Joseph Lucien Paul Maynard (February 17, 1908 – February 7, 1996) was a lawyer and a provincial politician from Alberta, Canada. He served in the Legislative Assembly of Alberta from 1935 to 1955 as a member of the Social Credit Party.

Maynard served as a cabinet minister under Premiers William Aberhart and Ernest Manning in various portfolios from 1936 to 1955.

Political career
Maynard first ran for a seat in the Alberta Legislature in the 1935 general election. He contested the Beaver River electoral district under the Social Credit banner and defeated three other candidates, including incumbent Henry Dakin and former MLA John Delisle. Premier William Aberhart appointed him to the Executive Council of Alberta as a Minister without portfolio on May 12, 1936. Less than a year later, on January 20, 1937, Aberhart promoted Maynard to Minister of Municipal Affairs.

On June 1, 1943, Ernest Manning, who had recently succeeded Aberhart as premier, promoted Maynard to Attorney General. He remained in that portfolio until his defeat in his home riding of St. Albert in the 1955 general election at the hands of Liberal candidate Arthur Soetaert. Maynard's defeat left the Social Credit government without any lawyers in caucus; Premier Ernest Manning then took the post of Attorney General himself.

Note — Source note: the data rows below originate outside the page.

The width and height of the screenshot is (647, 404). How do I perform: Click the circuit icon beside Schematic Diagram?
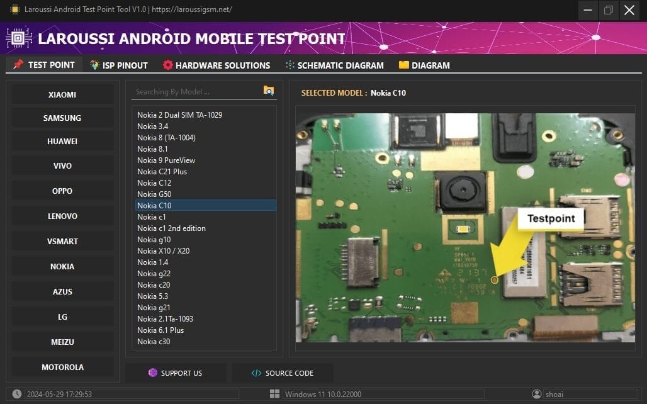click(291, 64)
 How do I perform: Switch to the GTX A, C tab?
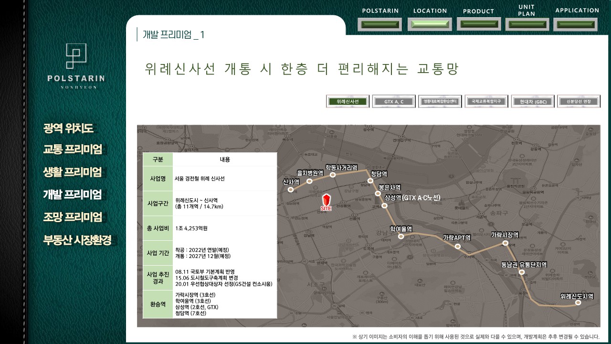pyautogui.click(x=394, y=101)
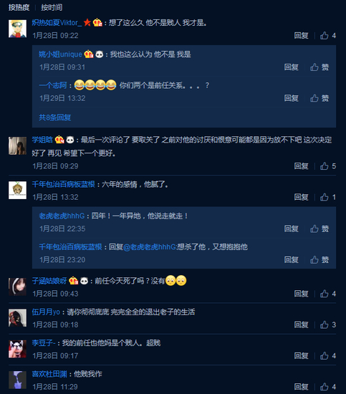Open the @老虎老虎hhhG mention link
This screenshot has height=394, width=346.
(x=150, y=247)
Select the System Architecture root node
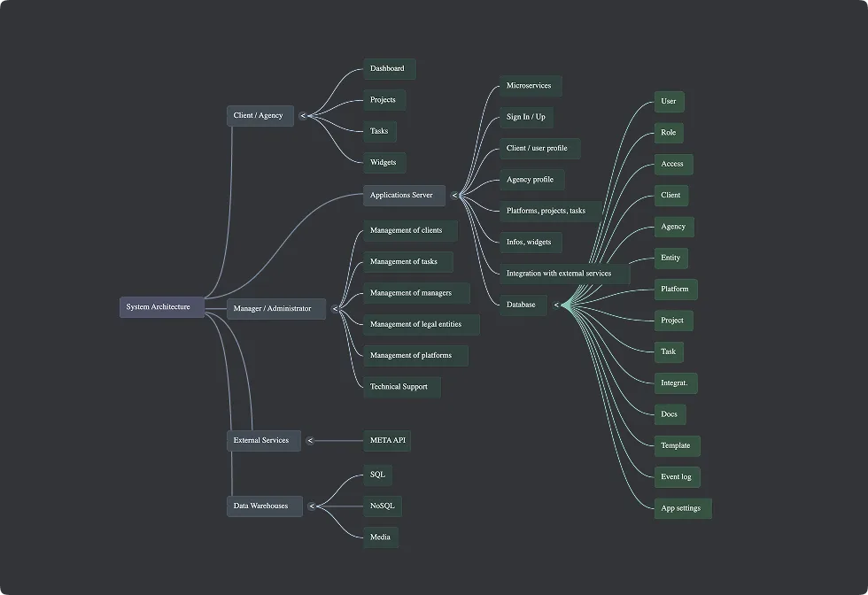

In 1962 Maynard attempted a return to politics by running in the electoral district of Edmonton East for the federal Social Credit party in that year's federal election. He finished a distant second to Progressive Conservative incumbent William Skoreyko. Maynard ran against Skoreyko again in the 1963 election, but fared even more poorly, finishing a distant third.

Many years later, in 1985, Maynard ran as an independent in a provincial by-election in the Edmonton-Whitemud electoral district. He finished in fifth place out of six candidates, losing to Premier Don Getty.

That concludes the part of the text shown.